<center>
<h1>COMP4680/8650: Advanced Topics in Machine Learning</h1>
<h2>Assignment #5: Programming Assignment</h2>
Semester 2, 2023<br>
</center>
    
**Due**: 11:55pm on Sunday 22 October, 2023.<br>

Submit solutions as a single Jupyter Notebook via Wattle. Make sure that your name and student ID appears in the section below. You may not work with any other person in completing this assignment. You must acknowledge any non-course texts or online material used.

---

<font color="blue">

**Marking Rubric.** Each section is graded out of 4 marks and the assignment mark is computed as the average over both sections. Grading is as follows:

* 4: Perfect answers. Completely correct. Shows all steps. Clearly laid out.
* 3: Correct or mostly correct answers. Missing steps or minor notation/layout errors.
* 2: Did not arrive at correct answer for some questions but on the right track.
* 1: Attempted most questions. Made partial progress but includes major mistakes.
* 0: Did not attempt any question.

</font>

**Name:** ``(enter your full name here)``
<br>
**Student ID:** ``(enter your student ID here)``

---

This assignment gives you an opportunity to implement and experiment with different optimisation algorithms for solving convex (and nonconvex) optimisation problems. We will provide you with starter code in Python. The second part of the assignment will make use of the PyTorch deep learning library, which can be downloaded from https://pytorch.org/. Follow the installation instructions (for the stable release, v2.0.1 at time of writing), being sure to install both `pytorch` and `torchvision`.
Browse through some of the PyTorch user documentation and tutorials.

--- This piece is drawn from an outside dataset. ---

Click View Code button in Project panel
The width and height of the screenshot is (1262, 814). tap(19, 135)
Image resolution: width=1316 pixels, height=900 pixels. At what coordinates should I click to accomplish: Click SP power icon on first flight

**Run all code blocks from start to end (`Restart & Run All`) and then save your Jupyter Notebook
before submitting your assignment to ensure everything works as expected.**

In [None]:
%matplotlib notebook

import numpy as np
import numpy.random as rnd

import matplotlib.pyplot as plt

# 1. Unconstrained Optimization

In this question you will complete an implementation of Newton's method for solving the following unconstrained convex optimization problem,

$$
    \text{minimize} \quad f(x) \triangleq - \sum_{i=1}^{n} \log (1 - x_i^2) - \sum_{i=1}^{m} \log (b_i - a_i^T x)
$$

Data for the problem is generated randomly as

$$
    A = \begin{bmatrix} a_1^T \\ a_2^T \\ \vdots \\ a_m^T \end{bmatrix} \in \mathbb{R}^{m \times n}
    \quad \text{and} \quad
    b \in \mathbb{R}_{++}^{m}
$$

Since $b \succ 0$ we know that $x = 0$ is a feasible point for initialising our optimization algorithm.

In [None]:
# generate a problem instance
rnd.seed(4680)

m = 1000
n = 100
A = rnd.randn(m, n)
b = rnd.rand(m, 1)

## (a) Derive an expression for the gradient $g = \nabla f(x)$

*(enter your answer here)*

## (b) Derive an expression for the Hessian $H = \nabla^2 f(x)$

*(enter your answer here)*

## (c) Complete functions `objective(x)`, `gradient(x)` and `hessian(x)` below

In [None]:
def objective(x):
    """Returns the value of the objective function at x."""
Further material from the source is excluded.